> [Work to complete]
Scan the data below and pick out the lines containing the word "computer".
-----
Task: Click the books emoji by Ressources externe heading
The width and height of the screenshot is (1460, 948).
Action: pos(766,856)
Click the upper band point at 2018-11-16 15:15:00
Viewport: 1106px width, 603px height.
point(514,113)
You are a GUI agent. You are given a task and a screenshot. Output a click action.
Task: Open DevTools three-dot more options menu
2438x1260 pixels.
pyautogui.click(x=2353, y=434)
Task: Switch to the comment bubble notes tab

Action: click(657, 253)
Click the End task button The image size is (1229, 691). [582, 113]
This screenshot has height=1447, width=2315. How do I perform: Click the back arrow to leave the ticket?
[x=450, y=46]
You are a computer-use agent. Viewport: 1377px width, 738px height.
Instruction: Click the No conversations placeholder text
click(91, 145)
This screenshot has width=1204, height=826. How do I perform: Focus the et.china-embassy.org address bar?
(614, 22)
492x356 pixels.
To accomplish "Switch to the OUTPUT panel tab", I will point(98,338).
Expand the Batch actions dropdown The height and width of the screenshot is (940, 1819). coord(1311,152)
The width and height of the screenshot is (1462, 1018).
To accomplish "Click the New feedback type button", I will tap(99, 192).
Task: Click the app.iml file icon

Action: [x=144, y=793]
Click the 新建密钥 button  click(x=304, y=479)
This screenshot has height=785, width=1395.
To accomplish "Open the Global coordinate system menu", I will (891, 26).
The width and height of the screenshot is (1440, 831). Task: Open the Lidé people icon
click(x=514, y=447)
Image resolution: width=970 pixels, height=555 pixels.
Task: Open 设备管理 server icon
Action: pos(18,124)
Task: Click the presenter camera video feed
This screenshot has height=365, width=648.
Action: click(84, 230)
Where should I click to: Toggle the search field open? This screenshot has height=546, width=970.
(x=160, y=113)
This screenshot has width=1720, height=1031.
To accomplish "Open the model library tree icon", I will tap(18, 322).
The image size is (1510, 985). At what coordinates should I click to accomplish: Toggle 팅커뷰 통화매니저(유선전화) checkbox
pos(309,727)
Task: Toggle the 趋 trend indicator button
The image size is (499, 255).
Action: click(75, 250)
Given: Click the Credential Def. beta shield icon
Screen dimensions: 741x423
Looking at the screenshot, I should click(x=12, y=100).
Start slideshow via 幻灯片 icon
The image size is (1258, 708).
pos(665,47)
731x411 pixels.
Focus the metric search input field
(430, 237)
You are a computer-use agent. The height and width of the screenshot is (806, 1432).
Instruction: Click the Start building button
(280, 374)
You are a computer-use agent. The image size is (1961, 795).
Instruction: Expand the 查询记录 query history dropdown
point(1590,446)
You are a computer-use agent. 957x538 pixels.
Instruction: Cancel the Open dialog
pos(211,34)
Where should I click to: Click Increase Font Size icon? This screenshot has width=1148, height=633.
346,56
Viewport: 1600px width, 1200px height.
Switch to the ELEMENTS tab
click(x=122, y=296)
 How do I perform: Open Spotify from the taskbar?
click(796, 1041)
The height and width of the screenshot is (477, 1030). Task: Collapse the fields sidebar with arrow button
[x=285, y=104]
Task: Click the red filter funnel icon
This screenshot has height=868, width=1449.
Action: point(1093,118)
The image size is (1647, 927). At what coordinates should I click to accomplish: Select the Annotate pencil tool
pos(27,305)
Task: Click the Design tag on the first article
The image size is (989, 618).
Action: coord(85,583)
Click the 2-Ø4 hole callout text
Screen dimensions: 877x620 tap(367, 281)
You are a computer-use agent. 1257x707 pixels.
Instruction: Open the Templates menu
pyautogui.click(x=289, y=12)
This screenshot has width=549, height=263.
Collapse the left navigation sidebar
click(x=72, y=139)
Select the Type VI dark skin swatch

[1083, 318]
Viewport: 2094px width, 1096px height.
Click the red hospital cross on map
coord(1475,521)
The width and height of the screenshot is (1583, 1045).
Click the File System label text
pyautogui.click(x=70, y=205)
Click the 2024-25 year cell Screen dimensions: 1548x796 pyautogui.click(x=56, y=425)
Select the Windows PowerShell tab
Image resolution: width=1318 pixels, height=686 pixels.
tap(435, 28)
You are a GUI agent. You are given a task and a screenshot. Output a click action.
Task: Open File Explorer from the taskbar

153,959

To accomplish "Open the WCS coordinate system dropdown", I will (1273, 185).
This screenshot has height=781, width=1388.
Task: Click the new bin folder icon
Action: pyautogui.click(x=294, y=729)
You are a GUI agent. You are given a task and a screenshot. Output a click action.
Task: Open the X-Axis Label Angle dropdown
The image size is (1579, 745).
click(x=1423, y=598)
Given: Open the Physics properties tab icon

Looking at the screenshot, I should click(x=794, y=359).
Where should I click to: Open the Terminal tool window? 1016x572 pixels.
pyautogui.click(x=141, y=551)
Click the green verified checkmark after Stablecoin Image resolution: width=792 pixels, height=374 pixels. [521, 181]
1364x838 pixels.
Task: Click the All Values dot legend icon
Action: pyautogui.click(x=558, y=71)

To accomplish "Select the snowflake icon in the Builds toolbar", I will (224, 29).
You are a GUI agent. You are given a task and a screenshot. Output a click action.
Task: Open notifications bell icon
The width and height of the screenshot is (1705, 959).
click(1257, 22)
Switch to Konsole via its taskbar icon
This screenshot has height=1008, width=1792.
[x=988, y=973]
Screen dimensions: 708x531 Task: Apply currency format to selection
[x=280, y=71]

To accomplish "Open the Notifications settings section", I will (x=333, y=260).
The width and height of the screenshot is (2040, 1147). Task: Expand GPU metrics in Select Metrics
-----
> [Final answer]
You are a computer-use agent. Viewport: 1377px width, 738px height.
You are a computer-use agent. The height and width of the screenshot is (806, 1432).
You are a computer-use agent. The image size is (1961, 795).
You are a computer-use agent. 957x538 pixels.
You are a computer-use agent. 1257x707 pixels.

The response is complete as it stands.